Texto proporcionado:
Después de un año trabajando como psicóloga clínica en un centro de menores, me planteo la existencia de dos dificultades fundamentales que obstaculizan en gran medida el trabajo terapéutico.
Cuando un menor es tutelado por la administración, entra a formar parte, como beneficiario, del Servicio de Protección de Menores. En este momento, las decisiones sobre su vida (dónde vive, en qué gasta su dinero, cuándo está con su familia, si la tiene…) ya no depende de él ni de su familia sino del organismo encargado de su guarda (el centro) y, en última instancia, de su tutor legal. Esto ya supone para el menor un problema porque si a veces ya es difícil negociar con tus padres, con los que convives, para que te dejen hacer esto o lo otro, imaginaos lo que supone que las decisiones las tome una persona a la que, en la mayoría de los casos, ni conocen. Para evitar esta despersonalización y poder hacer un seguimiento más cercano de los casos, la Xunta delega en los Equipos Técnicos la mayoría de las decisiones. Pero, como en todas partes, hay buenos y malos profesionales. Cuando el equipo encargado de gestionar tu vida te escucha y trata de entender tu punto de vista, tus deseos y necesidades, estupendo.

Tarea: Prosigue el texto sobre el trabajo terapéutico con menores tutelados a partir de su última oración. Las líneas siguientes provienen de una fuente distinta.

Datos de entrada:

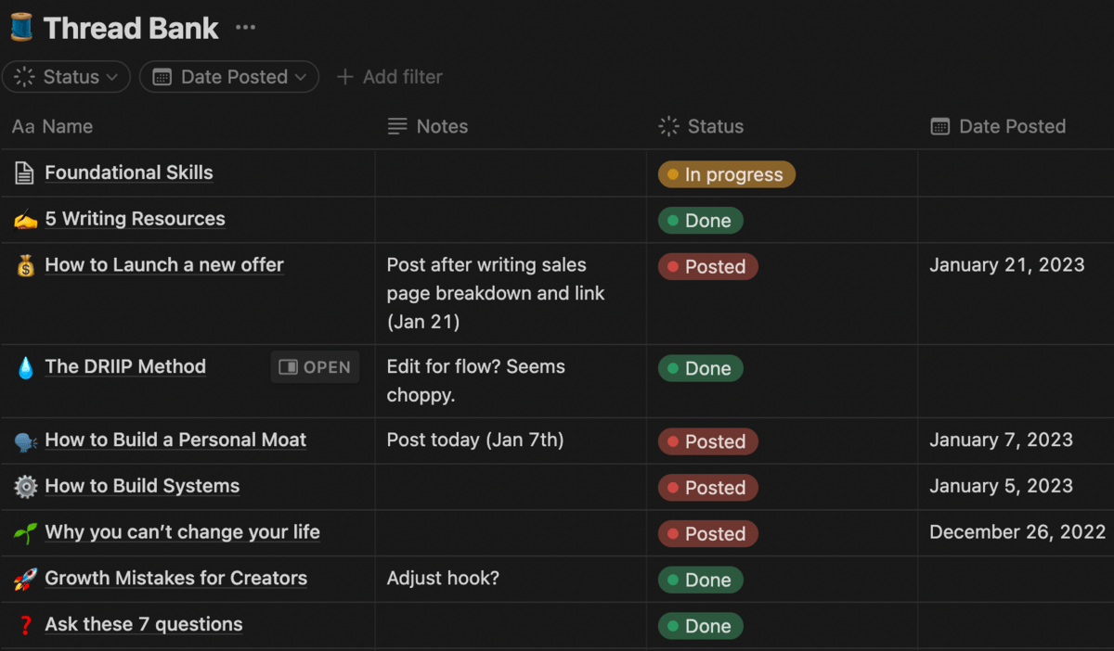Click the thread spool page icon
Image resolution: width=1114 pixels, height=651 pixels.
click(x=20, y=28)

Respuesta:
Pero cuando se muestran reacios a hablar contigo y mucho menos a verte, cuando por su posición creen que te conocen mejor incluso que los profesionales que te observan cada día, entonces estás perdido. En estos casos, los menores comienzan a desarrollar una serie de comportamientos disruptivos asociados a la frustración por la incapacidad para controlar su propia vida, además de la incertidumbre que les genera su situación vital (de esto último no tiene toda la culpa el sistema, son otros los adultos que, en primera instancia, le fallaron). En este momento, sus referentes comienzan a tomar medidas que, si bien a veces contribuyen a mejorar el bienestar del menor, en otros casos, cuando éstos no son escuchados, constituyen parte del problema: cambios de centro indeseados (a veces incluso fuera de su localidad) o permanencia en centros en los que no se sienten cómodos, permisos de fin de semana con la familia denegados… y trabajar con los menores en este contexto para conseguir objetivos terapéuticos es muy complicado.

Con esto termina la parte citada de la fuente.